Create a bucket (or reuse one). Attach a policy to your IAM user or role granting at least:

{
  "Version": "2012-10-17",
  "Statement": [
    {
      "Sid": "ObjectAccess",
      "Effect": "Allow",
      "Action": ["s3:PutObject", "s3:GetObject", "s3:DeleteObject"],
      "Resource": ["arn:aws:s3:::MY-BUCKET/*"]
    },
    {
      "Sid": "ListBucket",
      "Effect": "Allow",
      "Action": ["s3:ListBucket"],
      "Resource": ["arn:aws:s3:::MY-BUCKET"]
    }
  ]
}

If the bucket uses SSE-KMS, also grant kms:Decrypt and kms:GenerateDataKey on the key.

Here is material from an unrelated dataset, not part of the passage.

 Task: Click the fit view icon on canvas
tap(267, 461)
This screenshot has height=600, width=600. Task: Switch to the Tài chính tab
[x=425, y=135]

To host multiple repositories in one bucket and segregate access per repo, scope Resource to arn:aws:s3:::MY-BUCKET/MY-REPO/* and add a s3:prefix condition on s3:ListBucket.

Configure credentials

The helper uses the standard AWS credential chain — environment variables, ~/.aws/credentials, IMDS, ECS task metadata, SSO, and so on. The simplest path is the AWS CLI:

aws configure --profile prod

To pin a profile to a single remote, append ?profile=prod to the URL. To override the SigV4 region (the helper otherwise infers it from *.s3.<region>.amazonaws.com hostnames and falls back to us-east-1 for non-AWS endpoints), append &region=us-west-2.

Push your first repo

mkdir my-repo && cd my-repo
git init
echo "Hello" > hello.txt
git add -A && git commit -m "first"
git remote add origin \
    's3+https://my-bucket.s3.us-west-2.amazonaws.com/my-repo?profile=prod'
git push -u origin main

The remote HEAD is set to the first branch you push.

Clone

git clone \
    's3+https://my-bucket.s3.us-west-2.amazonaws.com/my-repo?profile=prod' \
    my-repo-clone

S3-compatible endpoints

The same scheme works against any S3-compatible service — MinIO, Cloudflare R2, Wasabi, Backblaze B2, RustFS, on-prem appliances. Just point at the right host. R2 example:

git remote add origin \
    's3+https://<accountid>.r2.cloudflarestorage.com/my-bucket/my-repo?addressing=path&region=auto'

If the endpoint does not accept virtual-hosted bucket addressing (<bucket>.<host>/...), pass addressing=path to force path-style (<host>/<bucket>/...).

3. Azure Blob Storage

Create the container

Reuse an existing storage account or create one. Then create a container inside it:

az storage container create --account-name myaccount --name my-container

Configure credentials

The helper supports three credential shapes, picked in priority order when ?credential=<NAME> is set on the URL:

  1. AZSTORE_<NAME>_KEY — base64 storage account key. Signed via Azure Storage shared-key v2.
  2. AZSTORE_<NAME>_CONNECTION_STRING — full DefaultEndpointsProtocol=…;AccountName=…;AccountKey=… form.
  3. AZSTORE_<NAME>_SAS — shared-access signature, appended to each outgoing URL.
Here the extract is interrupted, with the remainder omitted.